My only concern is that if I walk away, because of where I live, everything will be split 50/50, which means the debt will also be split 50/50 and I will be responsible for it..at least half of it because my name is on all the credit cards. I think what I may do is draw up a contract that basically states if he screws up one more time, he will give me the house and pay all the expenses until we get divorced and sell the house and split any profits 50/50. I think I'll also make him be responsible for all the credit cards as well. We both go see this counselor once a month and we talk about his using and all. The contract was his idea a while back and we discussed it with the counselor. I will have him sign and date it in front of the counselor and have the counselor sign it as a witness. That way I'm covered if he tries to say he didn't sign it or that I co-erssed him into signing it. 

Starting over at almost 52 years of age, is really depressing. WE've been married 15 years and that's 15 years waisted of my life....ugh. 

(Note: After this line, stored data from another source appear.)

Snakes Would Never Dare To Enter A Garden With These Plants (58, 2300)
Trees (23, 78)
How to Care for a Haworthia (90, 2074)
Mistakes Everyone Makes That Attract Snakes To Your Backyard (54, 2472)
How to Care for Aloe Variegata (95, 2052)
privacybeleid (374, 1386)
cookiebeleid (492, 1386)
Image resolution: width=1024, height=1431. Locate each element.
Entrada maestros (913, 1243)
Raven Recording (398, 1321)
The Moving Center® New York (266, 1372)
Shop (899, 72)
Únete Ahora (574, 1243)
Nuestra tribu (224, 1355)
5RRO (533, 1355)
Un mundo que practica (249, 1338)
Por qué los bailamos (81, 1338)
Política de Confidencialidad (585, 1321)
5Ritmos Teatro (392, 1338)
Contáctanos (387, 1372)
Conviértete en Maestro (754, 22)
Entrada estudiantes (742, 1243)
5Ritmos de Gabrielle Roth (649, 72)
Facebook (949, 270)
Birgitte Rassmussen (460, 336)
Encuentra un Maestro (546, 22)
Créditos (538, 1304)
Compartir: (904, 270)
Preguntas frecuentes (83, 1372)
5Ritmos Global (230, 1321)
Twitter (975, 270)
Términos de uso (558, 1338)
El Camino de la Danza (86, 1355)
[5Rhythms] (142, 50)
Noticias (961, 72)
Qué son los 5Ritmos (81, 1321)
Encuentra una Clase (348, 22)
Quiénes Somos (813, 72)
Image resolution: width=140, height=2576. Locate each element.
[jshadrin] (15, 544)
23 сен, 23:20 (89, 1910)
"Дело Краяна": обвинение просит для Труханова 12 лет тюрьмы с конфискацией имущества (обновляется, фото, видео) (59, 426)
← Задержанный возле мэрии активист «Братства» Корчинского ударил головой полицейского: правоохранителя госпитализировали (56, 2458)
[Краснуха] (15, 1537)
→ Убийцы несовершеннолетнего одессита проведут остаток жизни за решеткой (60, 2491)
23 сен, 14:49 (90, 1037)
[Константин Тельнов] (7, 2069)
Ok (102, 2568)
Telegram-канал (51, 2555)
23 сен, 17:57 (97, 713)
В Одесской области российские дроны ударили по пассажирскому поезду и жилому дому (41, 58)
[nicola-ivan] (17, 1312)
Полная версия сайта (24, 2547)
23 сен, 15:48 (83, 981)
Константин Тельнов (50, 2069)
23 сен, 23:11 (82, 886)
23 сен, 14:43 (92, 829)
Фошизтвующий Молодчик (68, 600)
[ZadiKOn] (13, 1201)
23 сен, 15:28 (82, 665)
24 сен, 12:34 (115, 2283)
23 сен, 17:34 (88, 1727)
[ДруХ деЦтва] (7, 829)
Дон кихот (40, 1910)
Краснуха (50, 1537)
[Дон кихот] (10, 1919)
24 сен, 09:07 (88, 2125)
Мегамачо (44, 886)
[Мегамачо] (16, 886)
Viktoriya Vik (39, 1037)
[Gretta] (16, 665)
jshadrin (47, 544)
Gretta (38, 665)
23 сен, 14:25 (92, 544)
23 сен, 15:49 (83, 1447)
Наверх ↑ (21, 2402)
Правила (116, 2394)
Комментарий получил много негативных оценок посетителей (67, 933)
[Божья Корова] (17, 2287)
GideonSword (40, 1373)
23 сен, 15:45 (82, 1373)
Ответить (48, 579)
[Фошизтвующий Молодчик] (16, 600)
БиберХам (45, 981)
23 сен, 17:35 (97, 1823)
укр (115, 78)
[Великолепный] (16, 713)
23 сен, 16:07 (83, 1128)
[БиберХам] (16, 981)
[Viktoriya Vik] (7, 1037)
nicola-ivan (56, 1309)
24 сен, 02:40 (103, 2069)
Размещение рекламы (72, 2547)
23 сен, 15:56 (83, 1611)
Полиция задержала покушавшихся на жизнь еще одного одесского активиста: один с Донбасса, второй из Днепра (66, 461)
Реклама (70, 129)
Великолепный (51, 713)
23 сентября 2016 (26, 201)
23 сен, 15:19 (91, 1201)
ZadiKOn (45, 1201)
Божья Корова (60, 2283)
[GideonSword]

As far as nar-anon, I've tried that. I didn't like it because they want you to basically be easy on the addict. It's like they think I should just sit by and do nothing and wait for him to decide to stop using. Plus they treat this as a disease, which I don't agree with. IMHO, it's a choice. Yes he is addicted to drugs, but he chose that life, it didn't chose him. He has a choice to beat it and fight it but he isn't fighting it as hard as he could or should. He goes through the motions, but that's it. I know that if he is to beat it, he's got to do everything and then some to beat it. He's got to put beating it first and foremost about everything else, and he's not done that yet. It's not a disease in my eyes. He didn't just become an addict without any of his own doing. He abused alcohol and drugs, and he became addicted physically to those drugs and alcohol. A disease, is something IMHO, that you get without looking for it. It just happens to you, you don't get to decide if you get cancer or some debilatating disease. The counselor he goes to also believes it's a choice not a disease. My husband even says its' a choice. He's going to have to take control over it and not let it control him. I just don't think I can stick around anymore and watch him destroy me right along with him.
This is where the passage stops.